Source data Start Marker

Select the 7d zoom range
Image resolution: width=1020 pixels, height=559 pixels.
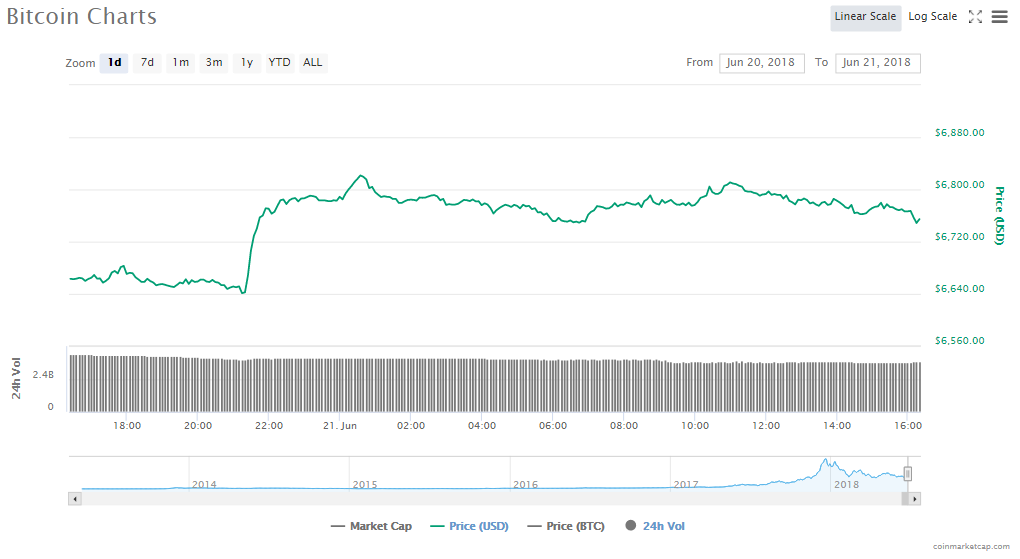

Source data End Marker
Source data Start Marker

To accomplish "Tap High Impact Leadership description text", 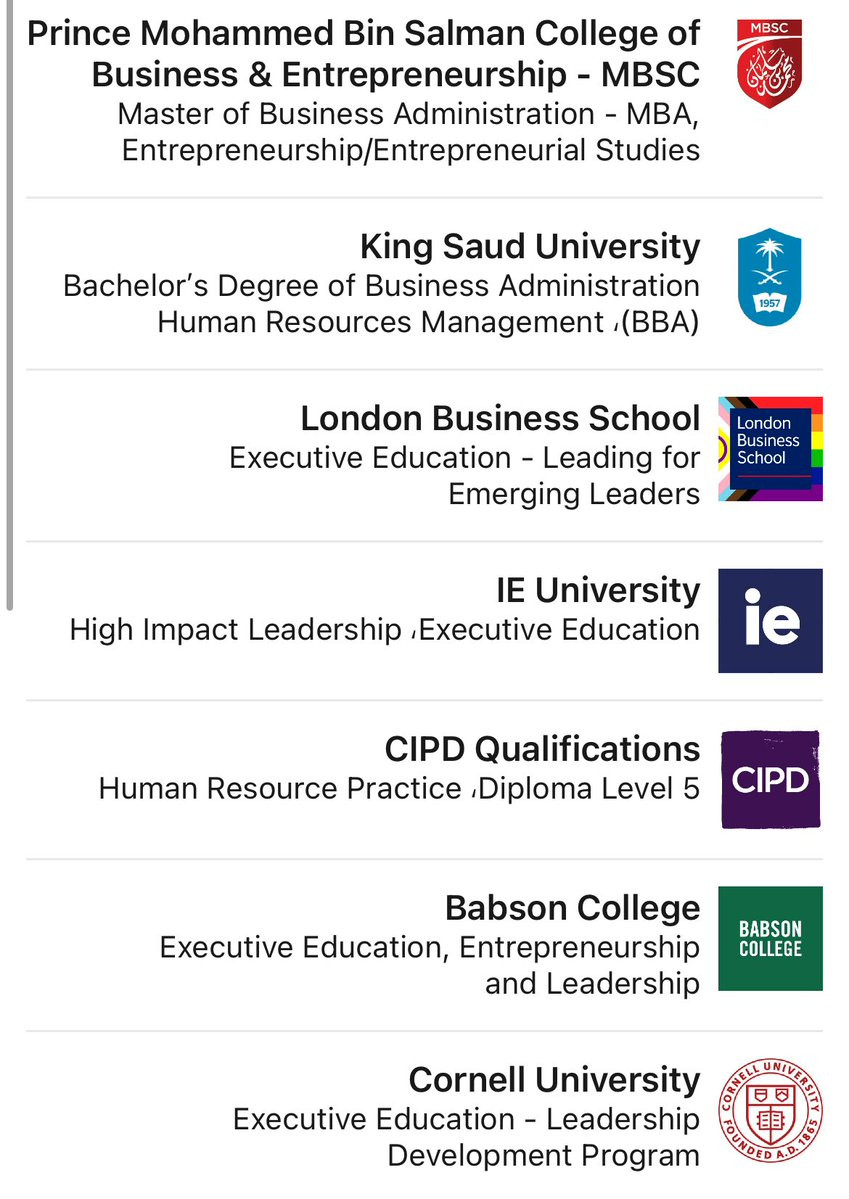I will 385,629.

Source data End Marker
Source data Start Marker

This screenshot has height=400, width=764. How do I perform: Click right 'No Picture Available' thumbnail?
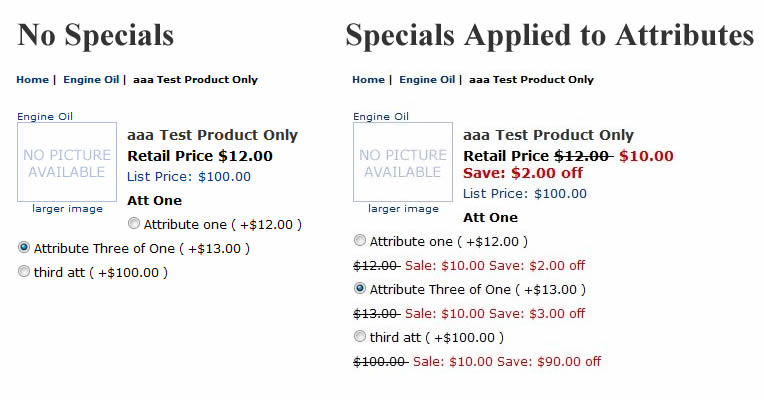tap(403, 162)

Source data End Marker

■ The task ■
Please output exactly the lines between the one holding "Select the 7d zoom range" and the one holding "Image resolution: width=1020" in the records above, inclusive, and nothing more.

■ Exercise result ■
Select the 7d zoom range
Image resolution: width=1020 pixels, height=559 pixels.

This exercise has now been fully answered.